__Exercise aim__
Pictures appear among the records below and must be omitted. Repeat exactly the lines from the line with "Click the Hole tool icon" to the line with "Task: Click the help", both included.

__Data shown__
::::::
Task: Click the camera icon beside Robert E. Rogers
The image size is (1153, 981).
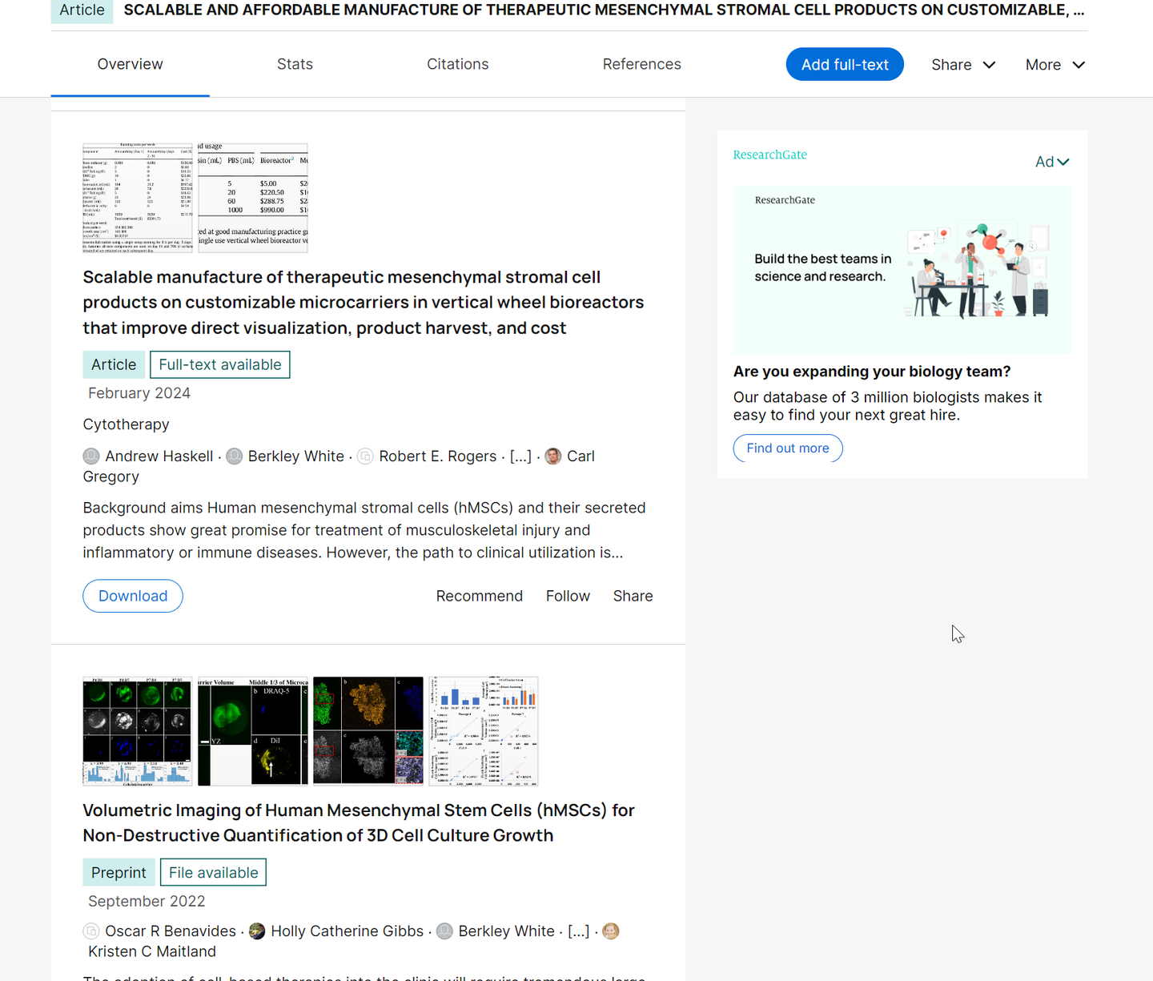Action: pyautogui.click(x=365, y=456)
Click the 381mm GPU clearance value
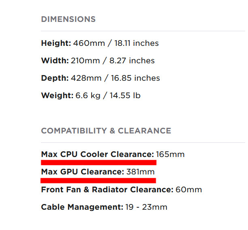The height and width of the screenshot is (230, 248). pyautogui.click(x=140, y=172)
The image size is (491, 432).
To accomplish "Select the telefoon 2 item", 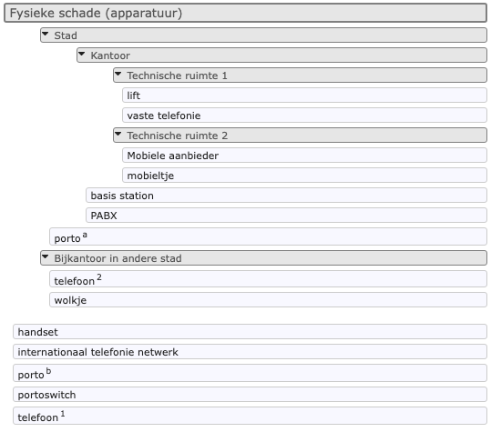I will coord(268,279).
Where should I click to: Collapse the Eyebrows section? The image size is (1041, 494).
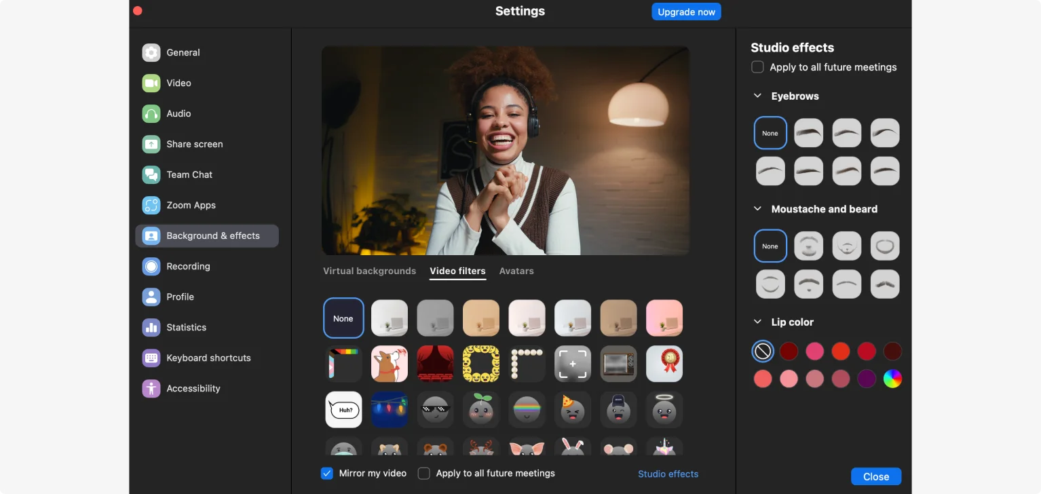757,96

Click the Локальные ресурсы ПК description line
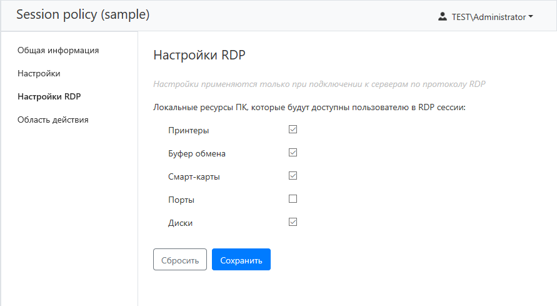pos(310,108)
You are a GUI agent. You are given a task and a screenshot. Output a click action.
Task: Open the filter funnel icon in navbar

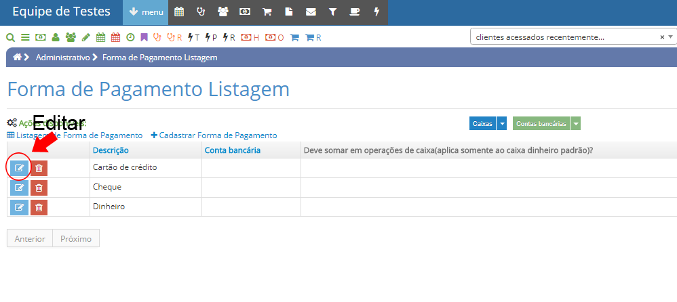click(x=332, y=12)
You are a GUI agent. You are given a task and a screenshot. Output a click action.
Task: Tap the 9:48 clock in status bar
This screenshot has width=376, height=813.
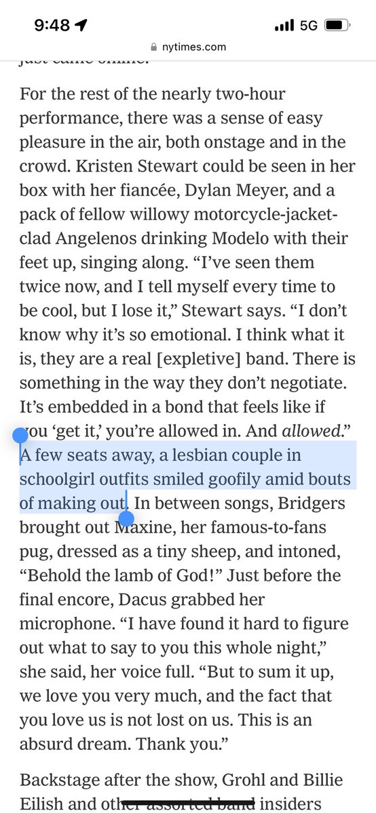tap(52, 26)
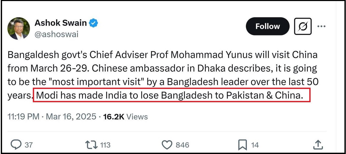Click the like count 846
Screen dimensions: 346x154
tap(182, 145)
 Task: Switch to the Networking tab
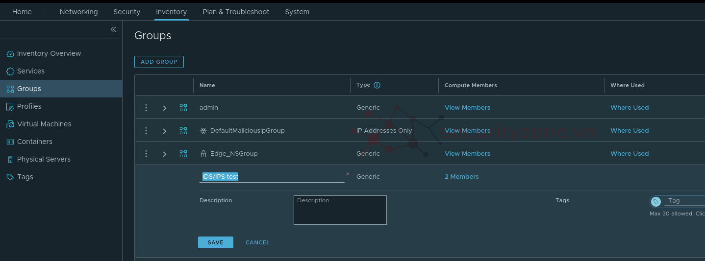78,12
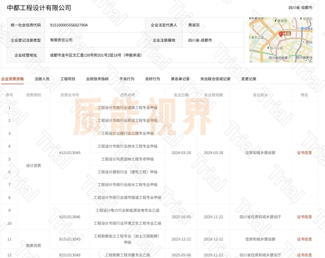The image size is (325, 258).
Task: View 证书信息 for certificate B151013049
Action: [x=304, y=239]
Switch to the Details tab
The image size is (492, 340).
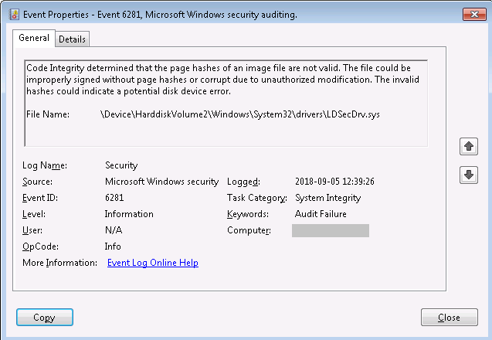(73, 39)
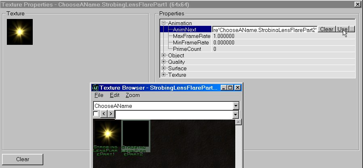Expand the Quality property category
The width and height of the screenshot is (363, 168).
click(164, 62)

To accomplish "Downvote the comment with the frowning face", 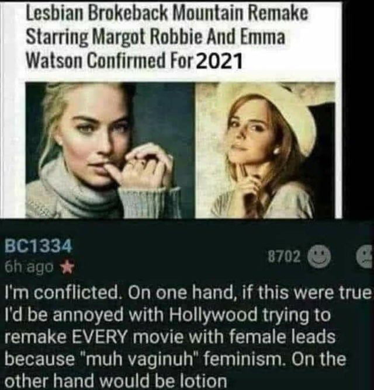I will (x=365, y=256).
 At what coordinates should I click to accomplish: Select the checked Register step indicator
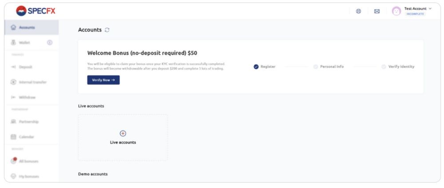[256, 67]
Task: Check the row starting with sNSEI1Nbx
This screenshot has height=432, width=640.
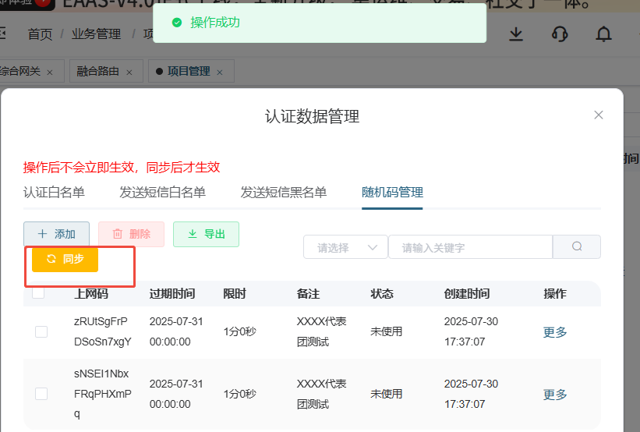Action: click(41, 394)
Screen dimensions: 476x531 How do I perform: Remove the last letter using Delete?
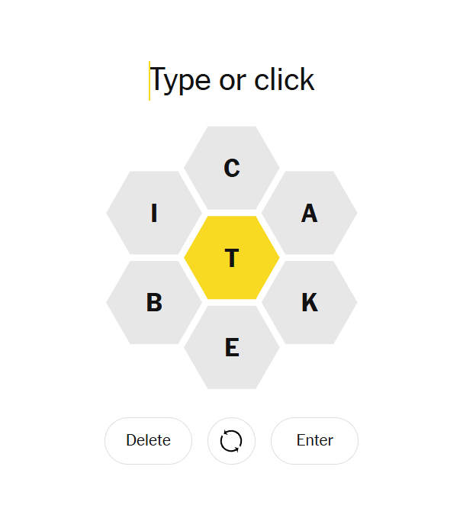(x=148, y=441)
::::::
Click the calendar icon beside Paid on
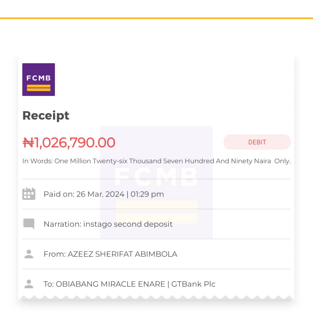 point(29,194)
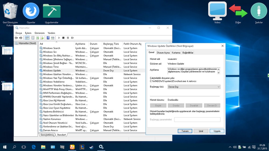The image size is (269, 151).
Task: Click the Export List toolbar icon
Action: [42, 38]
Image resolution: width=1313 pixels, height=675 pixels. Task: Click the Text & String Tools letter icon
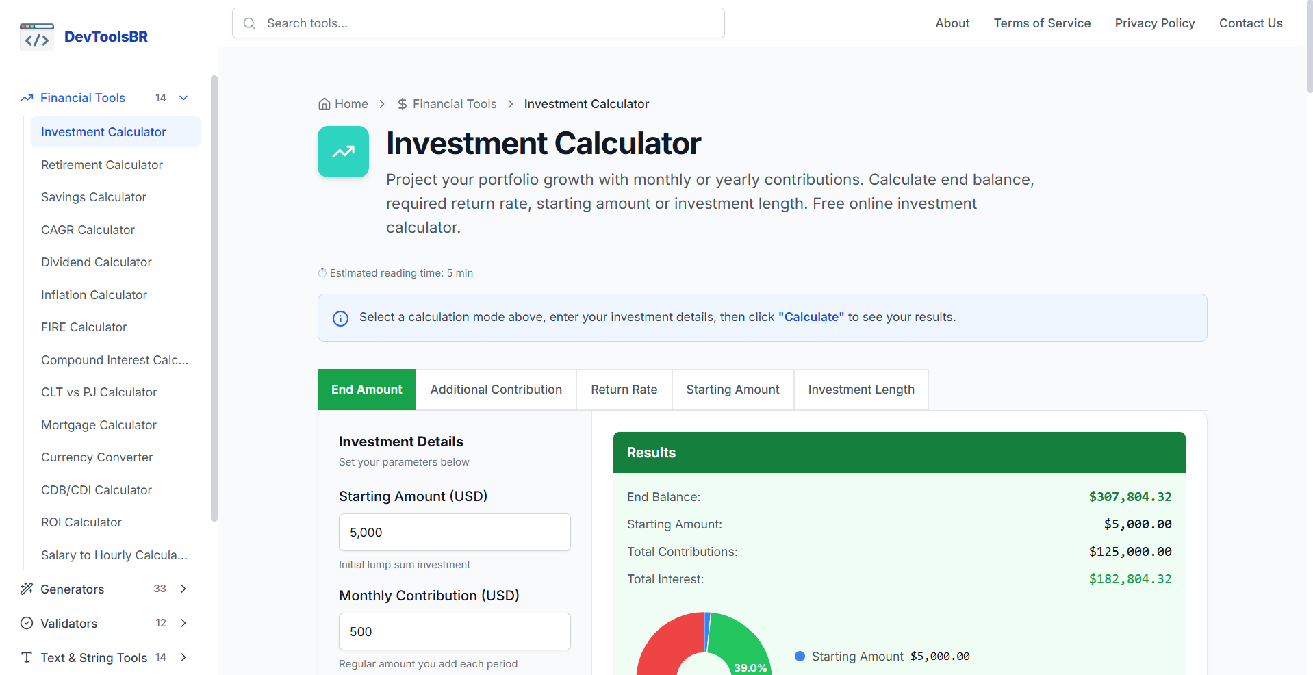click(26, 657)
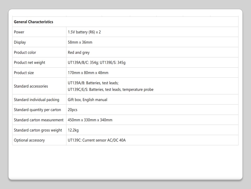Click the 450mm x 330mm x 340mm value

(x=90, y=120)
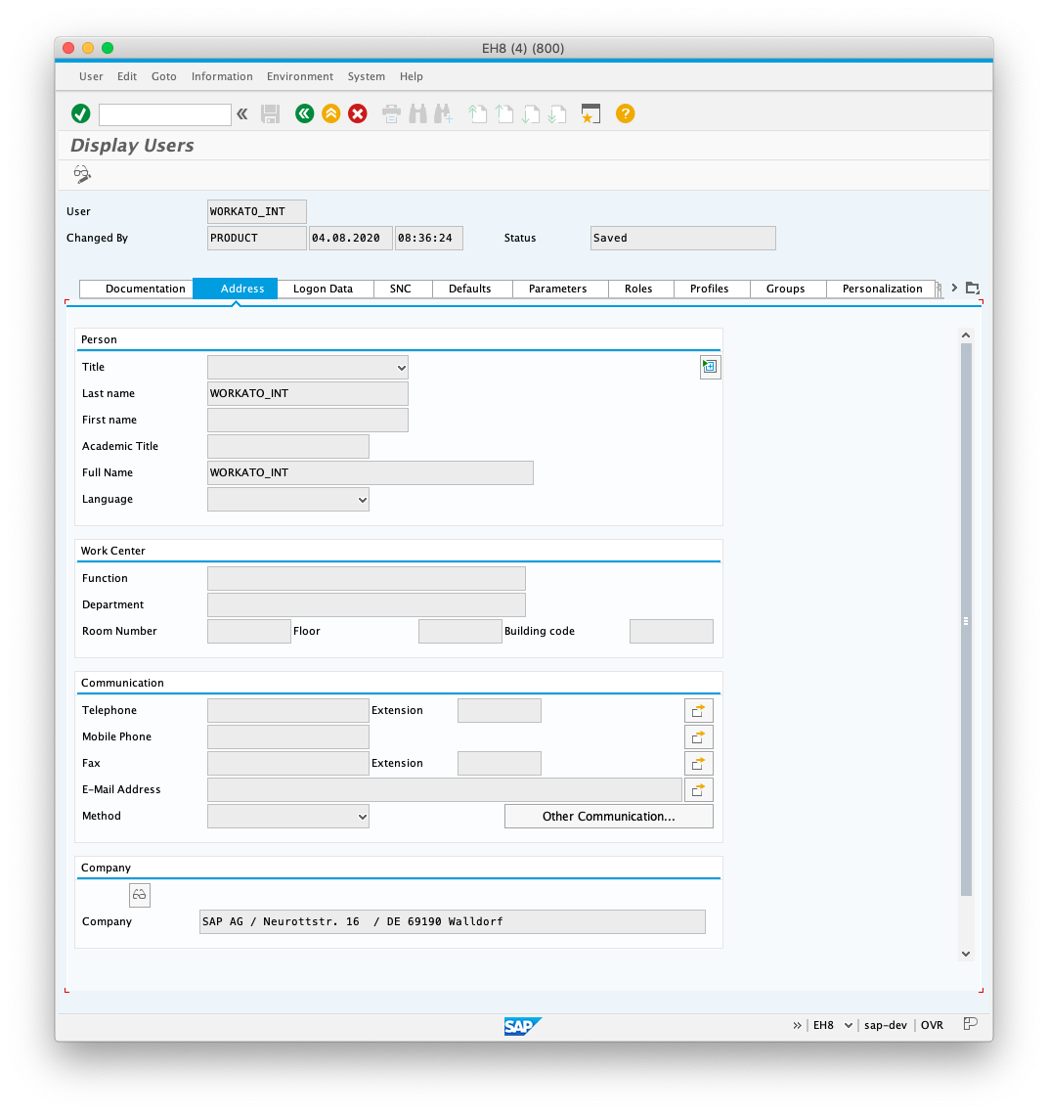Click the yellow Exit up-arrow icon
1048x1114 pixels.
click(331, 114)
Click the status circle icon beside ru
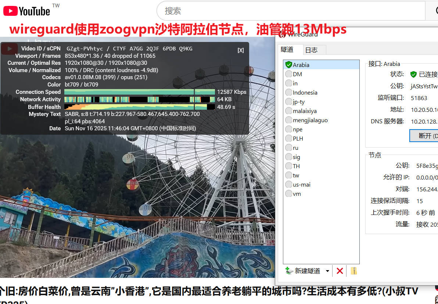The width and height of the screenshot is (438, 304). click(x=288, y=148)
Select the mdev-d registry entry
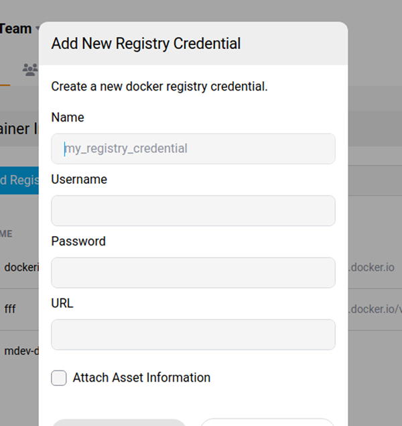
::::::
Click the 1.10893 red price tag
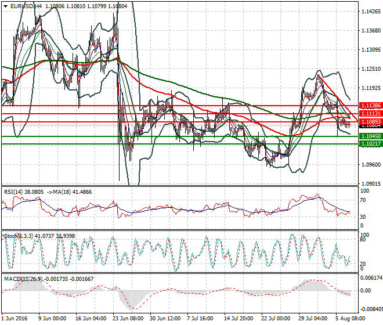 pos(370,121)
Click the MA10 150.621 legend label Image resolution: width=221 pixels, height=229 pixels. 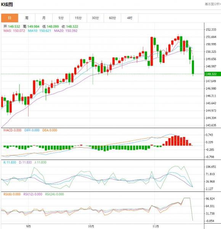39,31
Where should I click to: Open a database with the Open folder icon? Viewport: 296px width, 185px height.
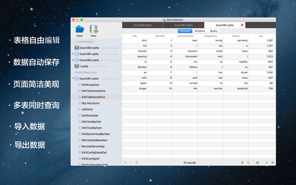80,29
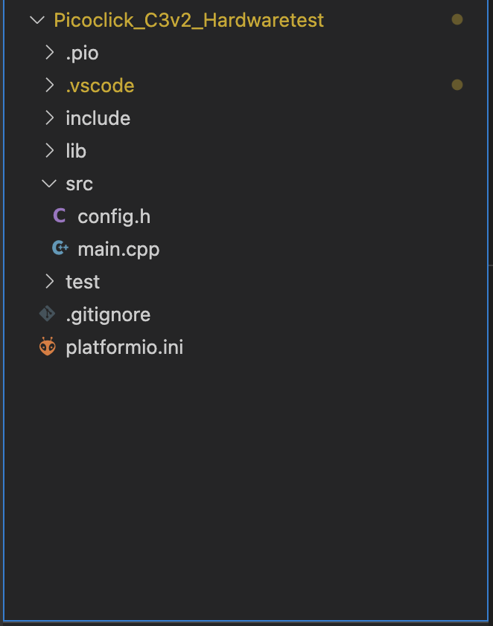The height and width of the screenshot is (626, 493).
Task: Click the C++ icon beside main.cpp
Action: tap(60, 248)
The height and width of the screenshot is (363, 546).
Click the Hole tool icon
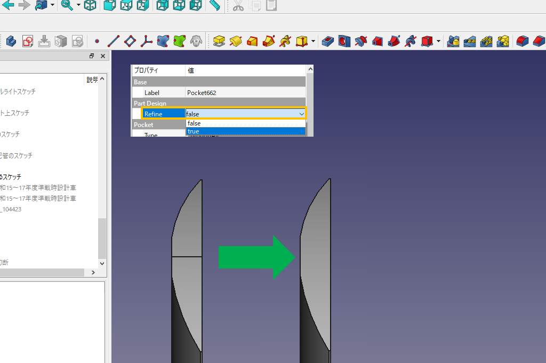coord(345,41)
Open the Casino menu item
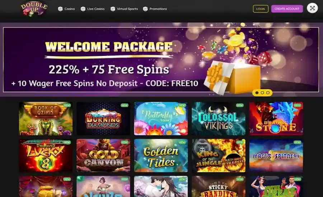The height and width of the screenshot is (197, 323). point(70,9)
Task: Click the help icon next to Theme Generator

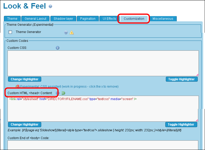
::::::
__Written answer__
Click the Hole tool icon
coord(345,41)
Open the Casino menu item
The height and width of the screenshot is (197, 323). point(70,9)
Task: Click the help icon next to Theme Generator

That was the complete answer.